Method for segmenting and tracking content in videos using low-dimensional subspaces and sparse vectors
09697614 ยท 2017-07-04
Assignee
Inventors
Cpc classification
G06F18/21345
PHYSICS
G06V10/7715
PHYSICS
G06V10/462
PHYSICS
International classification
Abstract
A method segments and tracks content in a video stream including sets of one or more images by first determining measured data from each set of one or more images. An adaptive step-size parameter and a low-dimensional subspace characterizing motion of the content the measured data are initialized. A sparse vector representing a sparse component that characterizes the motion of the content different from the motion of the content characterized by the low-dimensional subspace is determined. A change in the low-dimensional subspace for the measured data is determined using a proximal point iteration and the parameter, which is updated according to the change. A low-rank subspace matrix representing the low-dimensional subspace is updated according to the change and the parameter. Then, the low-rank matrix representing the low-dimensional subspace and the sparse vector are outputted.
Claims
1. A method for segmenting content in a video stream, comprising: acquiring the video stream generated from a camera and storing the video stream in a memory, wherein the video stream includes a sequence of images acquired of a scene by the camera, wherein each image includes pixels; using a processor in communication with the memory, such that the processor is configured for: using a stored subspace matrix and an adaptive step-size parameter to determine low-dimensional subspace coefficients for an input image in the sequence of images; determining a background component by multiplying the stored subspace matrix with the low-dimensional subspace coefficients, such that the background component represents motion of the content in the video stream characterized by the stored subspace matrix; determining a foreground sparse component from a difference between the pixels in the input image and the background component, such that the foreground sparse component characterizes the motion of the content in the video stream that is different from the motion of the content in the video stream characterized by the stored subspace matrix; determining a foreground-free image by subtracting the pixels in the input image from the foreground sparse component; updating the stored subspace matrix according to the adaptive step-size parameter, such that when the updated stored subspace matrix is multiplied by the low-dimensional subspace coefficients, the updated stored subspace matrix produces an image that is similar to the foreground-free image; updating the adaptive step-size parameter according to an amount of change in the updating of the stored subspace matrix; and storing the updated adaptive step-size parameter in the memory.

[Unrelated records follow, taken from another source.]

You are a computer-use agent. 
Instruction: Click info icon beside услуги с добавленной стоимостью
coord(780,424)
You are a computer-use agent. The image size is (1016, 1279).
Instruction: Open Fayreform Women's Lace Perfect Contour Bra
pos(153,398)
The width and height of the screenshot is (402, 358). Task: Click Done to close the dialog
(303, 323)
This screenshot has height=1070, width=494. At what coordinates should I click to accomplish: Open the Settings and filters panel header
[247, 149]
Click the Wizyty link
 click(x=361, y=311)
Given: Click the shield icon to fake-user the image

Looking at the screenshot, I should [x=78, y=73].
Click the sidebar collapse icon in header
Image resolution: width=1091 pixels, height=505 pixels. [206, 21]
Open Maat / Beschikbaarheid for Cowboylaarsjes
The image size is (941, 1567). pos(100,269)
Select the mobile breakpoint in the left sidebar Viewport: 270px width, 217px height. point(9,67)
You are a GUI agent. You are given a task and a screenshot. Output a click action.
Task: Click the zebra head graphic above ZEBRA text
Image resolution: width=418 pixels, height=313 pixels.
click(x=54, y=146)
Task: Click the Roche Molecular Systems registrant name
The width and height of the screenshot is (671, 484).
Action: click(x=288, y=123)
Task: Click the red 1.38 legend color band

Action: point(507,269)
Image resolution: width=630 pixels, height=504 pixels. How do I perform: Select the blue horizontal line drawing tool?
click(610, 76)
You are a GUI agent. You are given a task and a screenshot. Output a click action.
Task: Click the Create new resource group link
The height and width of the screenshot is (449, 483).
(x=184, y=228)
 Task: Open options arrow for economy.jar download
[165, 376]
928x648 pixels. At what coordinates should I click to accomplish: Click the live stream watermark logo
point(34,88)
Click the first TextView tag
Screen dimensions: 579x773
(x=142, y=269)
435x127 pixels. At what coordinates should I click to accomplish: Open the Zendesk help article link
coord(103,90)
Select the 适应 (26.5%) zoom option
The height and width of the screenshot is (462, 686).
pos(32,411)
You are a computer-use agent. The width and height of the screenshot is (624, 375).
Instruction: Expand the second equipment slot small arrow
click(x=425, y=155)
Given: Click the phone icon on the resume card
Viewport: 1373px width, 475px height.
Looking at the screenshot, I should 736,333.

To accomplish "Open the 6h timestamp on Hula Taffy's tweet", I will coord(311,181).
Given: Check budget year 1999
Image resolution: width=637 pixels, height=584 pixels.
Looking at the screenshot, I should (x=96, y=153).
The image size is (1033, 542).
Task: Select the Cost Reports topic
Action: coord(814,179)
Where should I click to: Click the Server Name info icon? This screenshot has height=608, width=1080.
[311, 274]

2. The method of claim 1, wherein the stored subspace matrix and the adaptive step-size parameter are available, and further comprising: determining a data misfit function to quantify a difference between the input image and a projection of the input image onto the stored subspace matrix; and determining the foreground sparse component and the low-dimensional subspace coefficients that minimize the data misfit function.
3. The method of claim 2, wherein the data misfit function is a l.sub.1-norm cost function.
4. The method of claim 1, wherein the input image is previously processed along with previously processed input images and new input images are available, further comprising: determining the stored subspace matrix and the adaptive step-size parameter from the updated stored subspace matrix and the adaptive step-size parameter of the previously processed input images.
5. The method of claim 1, further comprising: determining an error component that determines missing pixels from the input image using the stored subspace matrix.
6. The method of claim 1, further comprising: determining the amount of change in the updating of the stored subspace matrix by projecting a difference between the updated stored subspace matrix and a previous stored subspace matrix onto an orthogonal complement of the previous stored subspace matrix; and updating the adaptive step-size parameter by decreasing the adaptive step-size parameter when the amount of change is large and increasing the adaptive step-size parameter when the amount of change is small, relative to a previous amount of change.
7. The method of claim 1, wherein the input image is selected from a group consisting of pixel values, optical flow motion vectors or motion trajectories of feature points.
8. The method of claim 1, wherein the video stream is compressed, and further comprising: determining compressed motion vectors of each input image; determining the stored subspace matrix that characterizes a dominant motion flow in the video stream; determining the foreground sparse component that characterizes alternate motion flows from the dominant motion flow; and outputting the dominant motion flow separate from the alternate motion flow.
9. The method of claim 1, wherein each input image in the sequence of images is processed using the steps of claim 1 and stored in the memory.
10. The method of claim 1, wherein the adaptive step-size parameter controls a speed of convergence of an estimation of the stored subspace matrix.
11. The method of claim 1, wherein the low-dimensional subspace coefficients are determined using a least squares algorithm.
12. The system of claim 11, wherein a user interface in communication with the processor and the memory, acquires and stores the video stream in the memory upon receiving an input from a surface of the user interface by a user.
13. The method of claim 1, further comprising: outputting the foreground sparse component and the background component via an output interface in communication with the processor, wherein the foreground sparse component is used to identify objects of interest in the video stream and used to assist in further processing the video stream.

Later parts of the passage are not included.